Per restituire Gilad, Hamas chiede la liberazione di centinaia di palestinesi detenuti nelle carceri israeliane.
«So bene che la questione dei prigionieri è fondamentale per la società palestinese, ma non può essere messa sulle spalle di mio figlio. Non sono abbastanza grandi da sopportarlo».
Signor Shalit, in passato lei ha avuto parole di solidarietà verso la popolazione di Gaza, tuttavia lei e sua moglie Aviva avete presentato un ricorso, respinto, alla Corte Suprema, che il blocco della Striscia fosse mantenuto finché non fosse assicurata la liberazione di Gilad.
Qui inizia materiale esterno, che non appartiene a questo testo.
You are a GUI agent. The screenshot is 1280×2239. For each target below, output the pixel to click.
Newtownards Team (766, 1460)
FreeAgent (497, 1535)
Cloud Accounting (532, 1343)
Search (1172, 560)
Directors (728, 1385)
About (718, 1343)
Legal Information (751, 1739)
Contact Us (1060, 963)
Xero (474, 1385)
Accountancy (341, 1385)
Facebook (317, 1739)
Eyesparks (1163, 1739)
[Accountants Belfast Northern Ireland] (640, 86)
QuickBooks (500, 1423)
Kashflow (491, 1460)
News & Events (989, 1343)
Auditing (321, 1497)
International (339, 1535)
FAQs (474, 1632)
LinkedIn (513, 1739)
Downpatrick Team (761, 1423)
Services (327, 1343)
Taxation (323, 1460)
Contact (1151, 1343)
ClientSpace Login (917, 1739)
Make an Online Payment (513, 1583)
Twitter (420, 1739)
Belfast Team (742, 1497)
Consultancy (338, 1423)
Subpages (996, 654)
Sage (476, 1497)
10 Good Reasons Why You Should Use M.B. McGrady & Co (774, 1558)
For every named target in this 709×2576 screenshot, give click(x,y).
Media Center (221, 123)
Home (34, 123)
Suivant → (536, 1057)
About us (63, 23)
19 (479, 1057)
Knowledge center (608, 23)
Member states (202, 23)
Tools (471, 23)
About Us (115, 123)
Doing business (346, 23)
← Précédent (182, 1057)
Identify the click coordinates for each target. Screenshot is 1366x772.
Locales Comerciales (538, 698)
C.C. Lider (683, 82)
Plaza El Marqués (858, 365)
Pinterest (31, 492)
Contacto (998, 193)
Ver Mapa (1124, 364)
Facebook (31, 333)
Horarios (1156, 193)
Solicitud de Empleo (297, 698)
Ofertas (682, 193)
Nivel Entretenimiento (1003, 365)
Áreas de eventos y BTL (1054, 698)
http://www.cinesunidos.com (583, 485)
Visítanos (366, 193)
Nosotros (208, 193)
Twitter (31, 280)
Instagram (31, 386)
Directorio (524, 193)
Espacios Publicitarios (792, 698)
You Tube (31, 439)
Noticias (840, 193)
«Quel ricorso era un accorato grido d'allarme. Vedevamo che la vicenda di Gilad era stata accantonata, e poi, è stato il nostro ragionamento, se non abbiamo più mezzi di pressione, Hamas può far durare i negoziati per la sua liberazione anche due, cinque o dieci anni. Potremmo non vederlo più. D'altra parte, Hamas non solo ha preso Gilad come ostaggio, ma sta infliggendo pesanti sofferenze ai palestinesi. Nell'ultimo anno, dopo la prova di forza militare che ha portato Hamas al controllo della Striscia, la situazione è molto peggiorata per la popolazione di Gaza. Donne e bambini non sono mai stati così poveri e le cose sembrano andare sempre peggio. Gaza è bloccata, sottoposta a embargo, la disoccupazione è alle stelle e gli unici a lavorare sono quelli che lavorano per Hamas. Questa non è vita. È essenziale migliorare la situazione non solo per mio figlio Gilad ma per i palestinesi, perché dove ci sono rabbia e disperazione là un sentimento di pace non potrà mia attecchire. Dobbiamo spezzare questa spirale di odio e di violenza. E l'unico modo per farlo è che le due parti si siedano attorno a un tavolo per negoziare. Per quanto mi riguarda, sono pronto, da sempre, a parlare con i rapitori, non ho nulla da offrire, ma possiamo discutere. Alla fine è con loro che direttamente o indirettamente bisogna parlare».
In questi due anni di angosciante attesa, c'è qualcosa che ha potuto alleviare la sua sofferenza e quella di sua moglie Aviva?
«Il calore, l'affetto del popolo d'Israele. Un sostegno che in questi due anni non è mai venuto meno: è come se Gilad fosse stato "adottato" dall'intero Paese. Questa solidarietà ci è di grande conforto, ci dà la forza di vivere, di guardare avanti. Sul nostro Gilad non è calato l'oblio del tempo. Israele non ha dimenticato un suo ragazzo, un suo soldato».
C'è chi parla di lei come un "eroe del dialogo"….
«Eroi sono i nostri ragazzi che rischiano la vita per il bene d'Israele. Io sono solo un padre che si batte per riabbracciare il proprio figlio».